The following quote is attributed to William Maisel, M.D., chief medical officer and director of the Office of Product Evaluation and Quality in FDA’s Center for Devices and Radiological Health:
“Today, the FDA issued two draft guidance documents regarding the continuous surveillance of certain FDA approved and cleared devices. When final, these guidance documents will help increase transparency and assist reporting and timely completion of studies on the safety and effectiveness of certain devices.

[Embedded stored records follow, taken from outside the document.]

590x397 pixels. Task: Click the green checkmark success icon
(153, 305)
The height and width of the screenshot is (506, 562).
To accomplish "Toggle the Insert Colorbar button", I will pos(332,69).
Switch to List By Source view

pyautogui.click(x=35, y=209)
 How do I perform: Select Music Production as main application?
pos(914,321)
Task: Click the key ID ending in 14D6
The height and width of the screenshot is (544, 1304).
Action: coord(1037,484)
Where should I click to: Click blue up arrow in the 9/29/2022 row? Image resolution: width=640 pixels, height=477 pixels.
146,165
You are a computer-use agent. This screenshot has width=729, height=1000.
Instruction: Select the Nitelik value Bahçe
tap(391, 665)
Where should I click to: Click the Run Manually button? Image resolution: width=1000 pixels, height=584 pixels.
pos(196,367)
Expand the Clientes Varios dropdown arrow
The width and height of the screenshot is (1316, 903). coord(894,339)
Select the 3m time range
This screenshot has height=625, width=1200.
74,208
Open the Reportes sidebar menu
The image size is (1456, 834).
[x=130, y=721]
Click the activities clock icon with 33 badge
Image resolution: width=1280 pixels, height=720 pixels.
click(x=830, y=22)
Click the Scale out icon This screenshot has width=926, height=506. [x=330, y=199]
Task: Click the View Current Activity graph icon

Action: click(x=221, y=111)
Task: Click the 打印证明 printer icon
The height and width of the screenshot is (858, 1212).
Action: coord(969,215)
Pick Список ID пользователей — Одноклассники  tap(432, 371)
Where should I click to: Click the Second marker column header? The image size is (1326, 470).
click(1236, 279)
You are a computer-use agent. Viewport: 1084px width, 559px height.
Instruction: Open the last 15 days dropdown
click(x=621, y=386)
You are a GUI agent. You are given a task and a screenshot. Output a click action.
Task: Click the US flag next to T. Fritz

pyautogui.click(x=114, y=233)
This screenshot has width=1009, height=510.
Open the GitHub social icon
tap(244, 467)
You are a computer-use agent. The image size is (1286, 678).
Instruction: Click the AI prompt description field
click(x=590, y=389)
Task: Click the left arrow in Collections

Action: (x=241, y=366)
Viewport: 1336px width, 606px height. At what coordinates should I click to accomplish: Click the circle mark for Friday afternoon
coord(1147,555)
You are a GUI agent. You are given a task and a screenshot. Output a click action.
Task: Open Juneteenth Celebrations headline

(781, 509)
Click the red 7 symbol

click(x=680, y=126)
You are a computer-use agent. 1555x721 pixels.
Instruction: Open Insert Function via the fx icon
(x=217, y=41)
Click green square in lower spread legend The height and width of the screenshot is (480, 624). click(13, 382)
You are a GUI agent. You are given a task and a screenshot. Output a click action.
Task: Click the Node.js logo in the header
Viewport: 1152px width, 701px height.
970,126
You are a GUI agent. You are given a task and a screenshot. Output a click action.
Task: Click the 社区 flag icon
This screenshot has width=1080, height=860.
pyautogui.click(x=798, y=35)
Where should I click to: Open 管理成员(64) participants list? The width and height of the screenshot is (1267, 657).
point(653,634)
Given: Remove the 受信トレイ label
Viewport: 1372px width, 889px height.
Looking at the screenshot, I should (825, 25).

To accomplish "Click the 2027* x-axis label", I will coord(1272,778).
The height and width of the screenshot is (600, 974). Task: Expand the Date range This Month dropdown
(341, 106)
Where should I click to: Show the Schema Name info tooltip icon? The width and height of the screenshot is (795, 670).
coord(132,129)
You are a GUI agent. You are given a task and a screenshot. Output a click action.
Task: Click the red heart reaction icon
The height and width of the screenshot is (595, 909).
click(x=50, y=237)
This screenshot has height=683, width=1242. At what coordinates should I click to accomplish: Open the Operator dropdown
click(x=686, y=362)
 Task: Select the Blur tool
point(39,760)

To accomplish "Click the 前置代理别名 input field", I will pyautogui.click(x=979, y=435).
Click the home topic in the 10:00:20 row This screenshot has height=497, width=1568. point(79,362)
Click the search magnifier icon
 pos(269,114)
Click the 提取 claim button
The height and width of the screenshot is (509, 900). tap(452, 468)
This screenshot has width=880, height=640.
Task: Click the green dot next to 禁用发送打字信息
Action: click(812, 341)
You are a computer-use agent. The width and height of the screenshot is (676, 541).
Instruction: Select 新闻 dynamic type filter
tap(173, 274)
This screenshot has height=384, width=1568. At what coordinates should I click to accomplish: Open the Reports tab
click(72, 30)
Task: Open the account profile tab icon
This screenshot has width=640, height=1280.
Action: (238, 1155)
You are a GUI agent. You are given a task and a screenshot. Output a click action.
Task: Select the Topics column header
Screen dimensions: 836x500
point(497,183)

Even after a device receives FDA clearance or approval to be marketed, our regulatory role continues. We receive and review additional data on certain devices to inform our oversight for the safe and effective use of a device throughout the device lifecycle. These draft guidance documents describing postmarket surveillance of moderate and high-risk devices and post-approval study procedures provide clarity that will help manufacturers better understand the FDA’s requirements and expectations for ongoing data collection for certain approved or cleared devices, which we believe will help increase reporting compliance.
The FDA will continue to reinforce to device sponsors the importance of engaging early and often with the agency to ensure data are properly collected and that all required postmarket studies are properly implemented. Our commitment is to protect the public health by ensuring that devices on the market continue to be safe and effective. FDA’s review of data from post-approval studies and postmarket surveillance is an important part of that commitment.”
- Today, the U.S. Food and Drug Administration issued two guidances regarding the surveillance of certain medical devices.
- The first guidance on postmarket surveillance guidance will assist manufacturers of devices subject to an order under section 522 of the Federal Food, Drug, and Cosmetic Act, which authorizes the FDA to require postmarket surveillance (522 order) at any time in the lifecycle of certain Class II (moderate risk) and III (high risk) devices that meet any of the following criteria: a failure with the device would be reasonably likely to have a serious adverse health consequence; the device is expected to be used significantly in pediatric populations; the device is intended to be implanted in the human body for more than one year or a device that is intended to be life-sustaining, or life-supporting and used outside of a device user facility.
- The postmarket surveillance guidance includes information to assist manufacturers with completing their postmarket surveillance plan according to the 522 order in a timely manner and FDA’s policy of posting information about postmarket surveillance in the 522 Postmarket Surveillance Program Database.
- The second guidance is an updated post-approval study guidance that will assist stakeholders with understanding post-approval study requirements imposed as a condition of PMA approval by providing procedural information, recommendations concerning post-approval related submissions and others.
- Post-approval studies may be required as a condition of approval for a premarket approval application and are typically intended to gather specific data to address questions about the postmarket performance of or experience with an approved medical device. As described in Balancing Premarket and Postmarket Data Collection for Devices Subject to Premarket Approval Guidance, the FDA may also consider applying such postmarket controls as a way to reduce premarket data collection, when appropriate, to improve patient access to safe and effective medical devices that are important for public health.